Geldim. Doğru bahçeye koştum. Ağzıma üç yaprak verildi, zehirlendiğimi sandım. Akşamın yaklaştığının farkına varamadım. Sayısız parçalara bölünüşümü, benimle birlikte dünyanın da parçalanışını anımsıyorum. Her şey koyu kahverengi.

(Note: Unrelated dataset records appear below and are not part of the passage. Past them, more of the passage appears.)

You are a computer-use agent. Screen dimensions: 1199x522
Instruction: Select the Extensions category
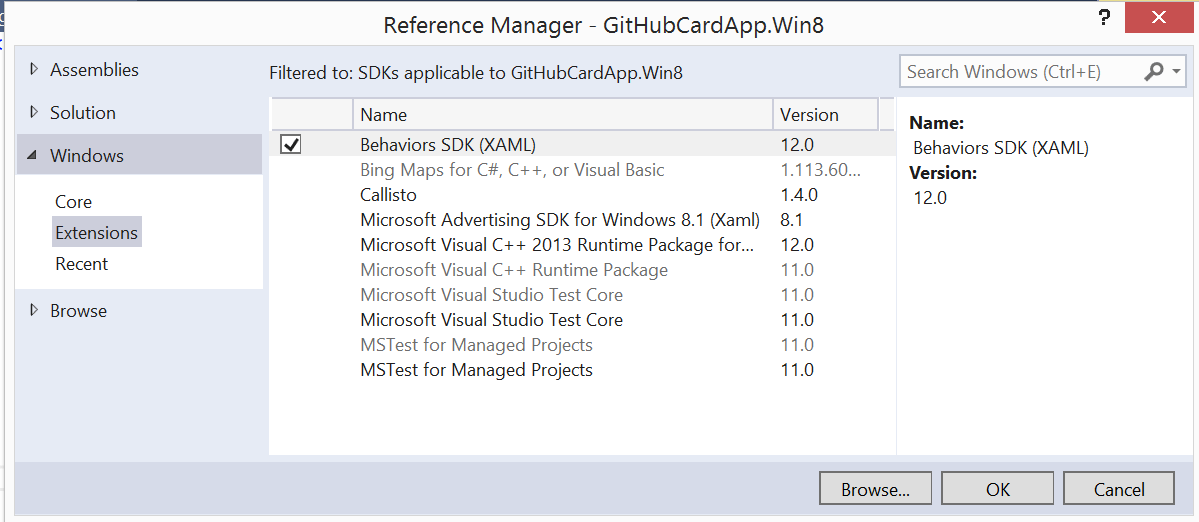(96, 233)
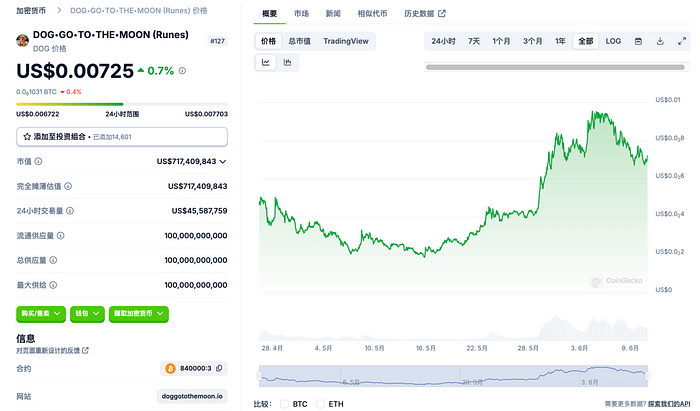This screenshot has height=411, width=700.
Task: Toggle the LOG scale option
Action: pos(613,41)
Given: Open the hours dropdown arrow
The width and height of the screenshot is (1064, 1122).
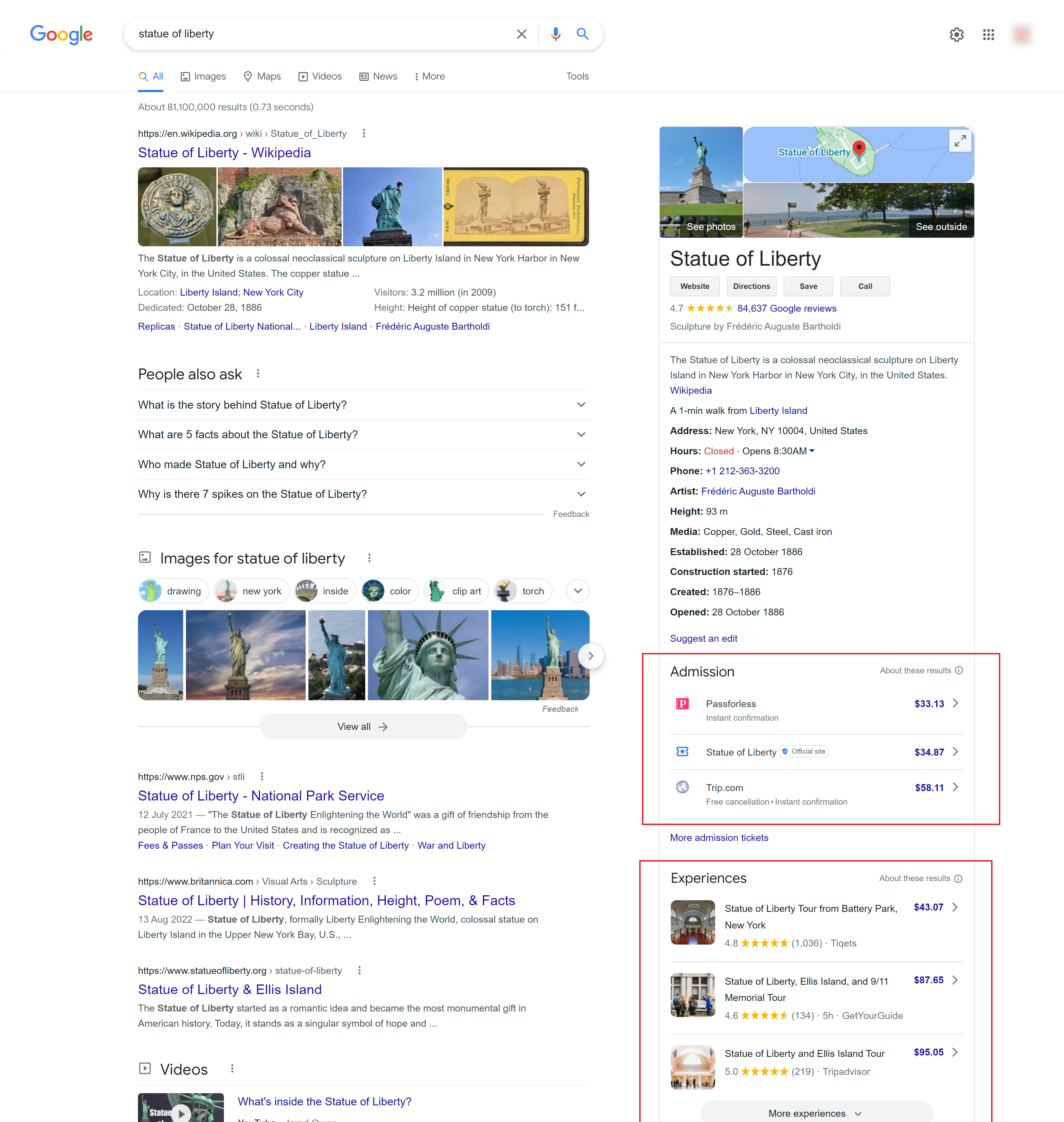Looking at the screenshot, I should click(x=812, y=451).
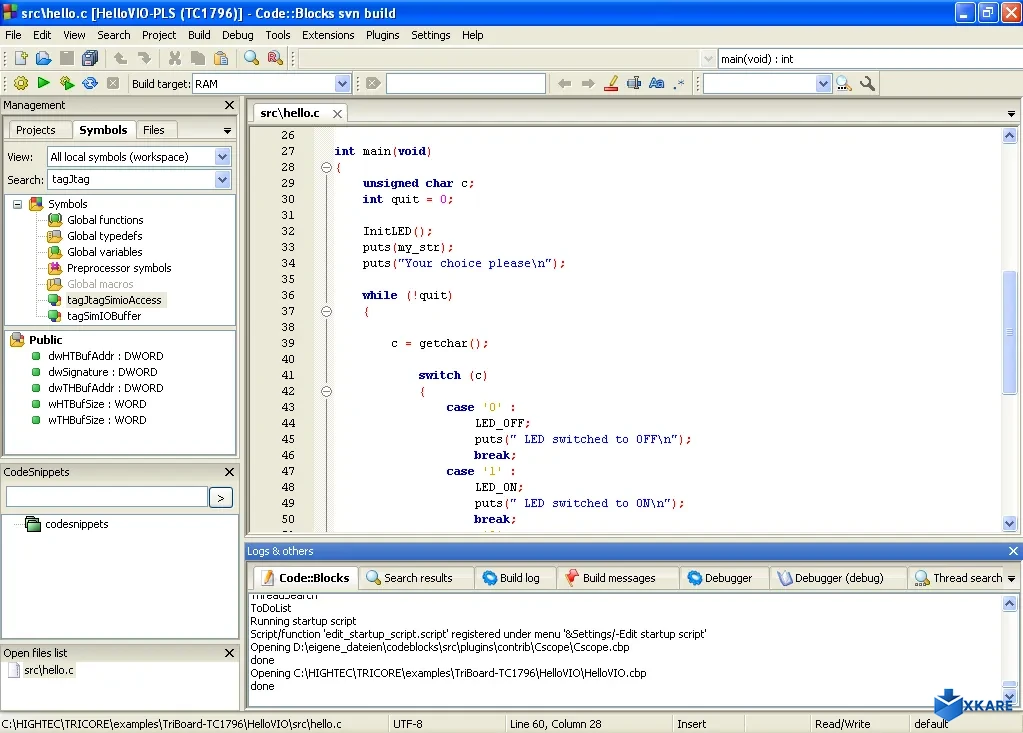The width and height of the screenshot is (1023, 733).
Task: Paste from clipboard using the Paste icon
Action: pos(221,58)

Benim sayısız parçam, dünyanın ve evrenin sayısız parçası, dönen hareketlerle yeniden bütünleşti. Birinin, bir insanın böyle bir şeyi ancak bir kez yaşayabileceğini söylediğini anımsıyorum. Çok acı vericiymiş. Ben, kendimi parçalarımla birlikte bir ocağın içinde yeniden buldum. Geçmişti. Hangi zamandaydım? Kaç yaşındaydım? Yaşanmış yıllara geri mi dönmüştüm?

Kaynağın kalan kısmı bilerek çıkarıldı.